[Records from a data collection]
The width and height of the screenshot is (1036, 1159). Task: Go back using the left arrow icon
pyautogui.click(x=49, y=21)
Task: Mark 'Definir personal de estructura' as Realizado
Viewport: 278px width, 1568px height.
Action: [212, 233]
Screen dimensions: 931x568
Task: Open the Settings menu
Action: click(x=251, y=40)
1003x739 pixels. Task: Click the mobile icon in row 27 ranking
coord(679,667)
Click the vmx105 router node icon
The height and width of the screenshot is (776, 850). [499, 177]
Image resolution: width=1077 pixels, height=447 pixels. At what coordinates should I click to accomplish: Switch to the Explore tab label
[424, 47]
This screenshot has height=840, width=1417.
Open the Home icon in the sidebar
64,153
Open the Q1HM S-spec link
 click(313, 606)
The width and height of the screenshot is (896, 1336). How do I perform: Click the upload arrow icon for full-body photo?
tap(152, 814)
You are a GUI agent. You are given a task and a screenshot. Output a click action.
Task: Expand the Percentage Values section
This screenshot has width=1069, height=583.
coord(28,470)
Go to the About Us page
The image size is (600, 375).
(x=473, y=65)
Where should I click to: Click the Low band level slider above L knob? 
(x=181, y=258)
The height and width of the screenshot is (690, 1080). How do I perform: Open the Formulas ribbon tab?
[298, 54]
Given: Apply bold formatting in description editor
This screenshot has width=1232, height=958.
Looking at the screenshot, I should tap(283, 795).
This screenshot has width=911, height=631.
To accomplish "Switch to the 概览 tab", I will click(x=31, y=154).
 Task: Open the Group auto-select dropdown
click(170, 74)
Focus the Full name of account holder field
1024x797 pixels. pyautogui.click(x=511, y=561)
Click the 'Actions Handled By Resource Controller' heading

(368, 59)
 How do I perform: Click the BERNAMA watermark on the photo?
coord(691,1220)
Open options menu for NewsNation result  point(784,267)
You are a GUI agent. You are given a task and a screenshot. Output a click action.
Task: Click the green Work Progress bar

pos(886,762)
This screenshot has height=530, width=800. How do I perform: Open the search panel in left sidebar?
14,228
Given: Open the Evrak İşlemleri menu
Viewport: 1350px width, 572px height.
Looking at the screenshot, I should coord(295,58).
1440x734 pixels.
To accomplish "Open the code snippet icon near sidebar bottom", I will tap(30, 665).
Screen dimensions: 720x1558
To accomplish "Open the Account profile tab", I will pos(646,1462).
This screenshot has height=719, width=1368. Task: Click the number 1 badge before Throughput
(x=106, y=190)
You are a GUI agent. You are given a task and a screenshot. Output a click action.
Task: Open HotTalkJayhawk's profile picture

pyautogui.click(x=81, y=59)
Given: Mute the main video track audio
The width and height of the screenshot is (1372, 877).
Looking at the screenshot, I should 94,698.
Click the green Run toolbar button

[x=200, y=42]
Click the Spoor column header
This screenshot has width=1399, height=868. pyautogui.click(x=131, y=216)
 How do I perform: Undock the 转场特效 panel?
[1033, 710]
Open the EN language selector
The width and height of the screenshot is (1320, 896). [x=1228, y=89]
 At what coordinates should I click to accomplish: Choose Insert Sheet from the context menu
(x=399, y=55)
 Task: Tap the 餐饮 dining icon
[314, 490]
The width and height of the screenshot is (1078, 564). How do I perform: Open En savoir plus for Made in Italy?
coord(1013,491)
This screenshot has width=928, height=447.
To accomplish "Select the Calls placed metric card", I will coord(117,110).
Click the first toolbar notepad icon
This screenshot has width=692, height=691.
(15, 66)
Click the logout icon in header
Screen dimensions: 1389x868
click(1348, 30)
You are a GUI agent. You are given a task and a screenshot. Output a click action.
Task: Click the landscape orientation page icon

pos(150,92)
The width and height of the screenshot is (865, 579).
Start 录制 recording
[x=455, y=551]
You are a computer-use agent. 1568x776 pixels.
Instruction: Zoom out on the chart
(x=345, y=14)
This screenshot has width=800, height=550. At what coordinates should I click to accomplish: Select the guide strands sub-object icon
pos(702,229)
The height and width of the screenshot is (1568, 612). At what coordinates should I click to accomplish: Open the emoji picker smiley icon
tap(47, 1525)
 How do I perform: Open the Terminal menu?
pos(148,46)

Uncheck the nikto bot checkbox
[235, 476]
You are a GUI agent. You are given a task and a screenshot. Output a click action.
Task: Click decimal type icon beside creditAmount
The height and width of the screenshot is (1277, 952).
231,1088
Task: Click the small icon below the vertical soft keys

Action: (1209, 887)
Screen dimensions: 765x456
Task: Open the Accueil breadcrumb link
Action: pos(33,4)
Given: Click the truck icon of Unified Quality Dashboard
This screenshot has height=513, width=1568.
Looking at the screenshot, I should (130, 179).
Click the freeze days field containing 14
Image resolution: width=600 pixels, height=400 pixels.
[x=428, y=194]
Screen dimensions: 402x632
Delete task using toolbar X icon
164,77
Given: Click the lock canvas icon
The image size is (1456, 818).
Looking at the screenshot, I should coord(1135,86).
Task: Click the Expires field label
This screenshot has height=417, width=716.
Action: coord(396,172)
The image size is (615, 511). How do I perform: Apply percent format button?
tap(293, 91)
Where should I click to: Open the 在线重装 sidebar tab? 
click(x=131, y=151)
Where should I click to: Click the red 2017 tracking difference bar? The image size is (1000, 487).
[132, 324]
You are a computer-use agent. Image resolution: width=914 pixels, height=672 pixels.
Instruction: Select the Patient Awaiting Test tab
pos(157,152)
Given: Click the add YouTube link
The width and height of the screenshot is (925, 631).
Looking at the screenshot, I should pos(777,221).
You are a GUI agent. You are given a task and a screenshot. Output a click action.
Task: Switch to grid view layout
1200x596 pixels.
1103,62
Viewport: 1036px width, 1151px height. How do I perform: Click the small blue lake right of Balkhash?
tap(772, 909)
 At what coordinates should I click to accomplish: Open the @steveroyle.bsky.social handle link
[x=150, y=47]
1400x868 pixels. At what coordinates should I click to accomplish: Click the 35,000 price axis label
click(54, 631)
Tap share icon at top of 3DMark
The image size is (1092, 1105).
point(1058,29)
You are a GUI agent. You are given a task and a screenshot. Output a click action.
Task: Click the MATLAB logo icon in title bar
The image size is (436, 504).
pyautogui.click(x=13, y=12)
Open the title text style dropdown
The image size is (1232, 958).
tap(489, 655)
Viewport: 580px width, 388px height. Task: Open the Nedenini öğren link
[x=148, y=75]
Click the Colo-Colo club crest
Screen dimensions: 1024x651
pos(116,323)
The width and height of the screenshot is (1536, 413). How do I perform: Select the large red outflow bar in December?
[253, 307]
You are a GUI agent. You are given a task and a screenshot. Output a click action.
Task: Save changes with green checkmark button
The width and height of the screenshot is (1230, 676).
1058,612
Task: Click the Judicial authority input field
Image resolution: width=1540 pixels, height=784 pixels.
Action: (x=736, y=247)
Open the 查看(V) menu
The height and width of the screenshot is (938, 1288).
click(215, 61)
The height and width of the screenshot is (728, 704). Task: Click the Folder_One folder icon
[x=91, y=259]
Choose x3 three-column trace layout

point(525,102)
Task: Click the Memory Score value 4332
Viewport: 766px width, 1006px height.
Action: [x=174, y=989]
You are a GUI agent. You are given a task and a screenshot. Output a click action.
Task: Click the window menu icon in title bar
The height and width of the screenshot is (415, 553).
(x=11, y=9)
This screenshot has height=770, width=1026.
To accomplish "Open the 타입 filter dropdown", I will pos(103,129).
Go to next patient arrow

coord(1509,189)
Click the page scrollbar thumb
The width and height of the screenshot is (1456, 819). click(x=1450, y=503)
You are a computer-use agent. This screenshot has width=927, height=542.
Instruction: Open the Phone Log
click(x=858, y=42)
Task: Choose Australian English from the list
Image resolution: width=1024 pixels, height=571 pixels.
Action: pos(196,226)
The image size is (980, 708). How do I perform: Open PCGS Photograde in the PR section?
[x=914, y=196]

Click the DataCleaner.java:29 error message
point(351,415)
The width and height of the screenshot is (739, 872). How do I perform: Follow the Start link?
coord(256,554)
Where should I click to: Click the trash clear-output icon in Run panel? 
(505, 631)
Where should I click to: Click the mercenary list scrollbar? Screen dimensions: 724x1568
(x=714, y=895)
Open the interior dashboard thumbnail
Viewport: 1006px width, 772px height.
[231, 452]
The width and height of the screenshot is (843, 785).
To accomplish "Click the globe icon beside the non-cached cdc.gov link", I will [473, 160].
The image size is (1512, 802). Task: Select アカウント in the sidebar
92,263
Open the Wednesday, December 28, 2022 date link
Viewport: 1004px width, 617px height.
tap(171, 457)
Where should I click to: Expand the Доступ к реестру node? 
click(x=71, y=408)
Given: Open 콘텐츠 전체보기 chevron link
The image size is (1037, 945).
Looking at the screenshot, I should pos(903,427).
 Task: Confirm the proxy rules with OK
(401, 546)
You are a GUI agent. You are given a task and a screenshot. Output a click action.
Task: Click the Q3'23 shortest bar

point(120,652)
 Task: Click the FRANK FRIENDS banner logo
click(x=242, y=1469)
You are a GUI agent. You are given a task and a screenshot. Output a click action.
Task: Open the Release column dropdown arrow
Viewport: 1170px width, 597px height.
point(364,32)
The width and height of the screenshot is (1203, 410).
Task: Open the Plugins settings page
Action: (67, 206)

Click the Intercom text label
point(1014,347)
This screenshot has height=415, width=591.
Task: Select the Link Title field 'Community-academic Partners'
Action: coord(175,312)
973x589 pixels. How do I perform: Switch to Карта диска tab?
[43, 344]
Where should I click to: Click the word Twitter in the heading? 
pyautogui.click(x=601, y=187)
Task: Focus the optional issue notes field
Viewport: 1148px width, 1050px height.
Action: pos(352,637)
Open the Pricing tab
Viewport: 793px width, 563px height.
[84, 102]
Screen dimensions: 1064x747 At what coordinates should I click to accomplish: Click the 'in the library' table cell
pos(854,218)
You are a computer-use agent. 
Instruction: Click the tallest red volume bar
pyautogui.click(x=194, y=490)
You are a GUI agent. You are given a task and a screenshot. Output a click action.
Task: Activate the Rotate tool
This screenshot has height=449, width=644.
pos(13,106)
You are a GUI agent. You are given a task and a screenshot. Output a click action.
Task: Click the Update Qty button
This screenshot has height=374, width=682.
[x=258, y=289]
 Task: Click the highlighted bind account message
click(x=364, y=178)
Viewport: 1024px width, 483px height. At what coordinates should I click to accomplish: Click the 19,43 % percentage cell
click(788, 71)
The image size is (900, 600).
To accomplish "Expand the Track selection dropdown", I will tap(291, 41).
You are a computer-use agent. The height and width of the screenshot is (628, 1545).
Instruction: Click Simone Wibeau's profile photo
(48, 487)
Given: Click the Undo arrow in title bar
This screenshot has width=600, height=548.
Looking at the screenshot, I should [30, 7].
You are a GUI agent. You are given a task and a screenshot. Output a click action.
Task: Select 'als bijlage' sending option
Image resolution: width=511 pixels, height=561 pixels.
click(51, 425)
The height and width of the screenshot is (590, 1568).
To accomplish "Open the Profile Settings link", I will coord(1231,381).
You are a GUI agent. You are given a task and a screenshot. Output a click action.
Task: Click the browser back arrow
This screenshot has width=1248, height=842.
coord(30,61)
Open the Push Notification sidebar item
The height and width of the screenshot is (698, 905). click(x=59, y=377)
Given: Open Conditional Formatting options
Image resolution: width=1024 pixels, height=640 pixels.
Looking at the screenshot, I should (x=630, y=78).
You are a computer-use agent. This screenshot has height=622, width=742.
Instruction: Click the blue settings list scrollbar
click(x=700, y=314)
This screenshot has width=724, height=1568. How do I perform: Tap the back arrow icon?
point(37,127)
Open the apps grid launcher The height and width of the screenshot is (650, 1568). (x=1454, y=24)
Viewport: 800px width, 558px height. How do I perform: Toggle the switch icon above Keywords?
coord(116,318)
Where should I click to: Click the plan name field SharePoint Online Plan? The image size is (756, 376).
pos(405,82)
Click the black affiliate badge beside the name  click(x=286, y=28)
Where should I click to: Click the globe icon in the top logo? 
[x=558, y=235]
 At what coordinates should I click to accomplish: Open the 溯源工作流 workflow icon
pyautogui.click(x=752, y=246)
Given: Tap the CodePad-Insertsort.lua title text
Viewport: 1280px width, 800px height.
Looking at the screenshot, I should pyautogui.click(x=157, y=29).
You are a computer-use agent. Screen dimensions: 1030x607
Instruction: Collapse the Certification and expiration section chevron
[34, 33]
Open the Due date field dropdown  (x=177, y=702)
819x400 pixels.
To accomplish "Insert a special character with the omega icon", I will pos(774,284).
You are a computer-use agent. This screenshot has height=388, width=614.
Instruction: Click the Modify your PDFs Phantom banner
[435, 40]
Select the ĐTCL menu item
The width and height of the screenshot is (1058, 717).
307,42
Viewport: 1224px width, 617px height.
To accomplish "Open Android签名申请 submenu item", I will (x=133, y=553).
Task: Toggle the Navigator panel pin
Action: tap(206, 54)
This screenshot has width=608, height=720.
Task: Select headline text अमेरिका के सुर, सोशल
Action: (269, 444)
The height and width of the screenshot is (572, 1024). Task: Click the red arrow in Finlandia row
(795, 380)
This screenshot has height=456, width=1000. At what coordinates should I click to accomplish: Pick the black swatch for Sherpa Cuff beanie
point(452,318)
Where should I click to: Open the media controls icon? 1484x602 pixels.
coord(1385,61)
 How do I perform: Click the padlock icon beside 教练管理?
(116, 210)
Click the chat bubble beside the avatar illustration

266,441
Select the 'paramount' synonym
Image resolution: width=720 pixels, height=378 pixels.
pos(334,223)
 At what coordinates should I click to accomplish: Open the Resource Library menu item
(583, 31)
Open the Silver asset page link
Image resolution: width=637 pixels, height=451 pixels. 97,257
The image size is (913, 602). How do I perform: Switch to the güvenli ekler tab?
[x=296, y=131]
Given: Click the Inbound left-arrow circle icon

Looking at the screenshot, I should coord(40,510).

• _Work item_: Lines holding the word "options" in the entries above are the ones to pull out. Copy them all.

• _Task response_:
Open options menu for NewsNation result  point(784,267)
Given: Open Conditional Formatting options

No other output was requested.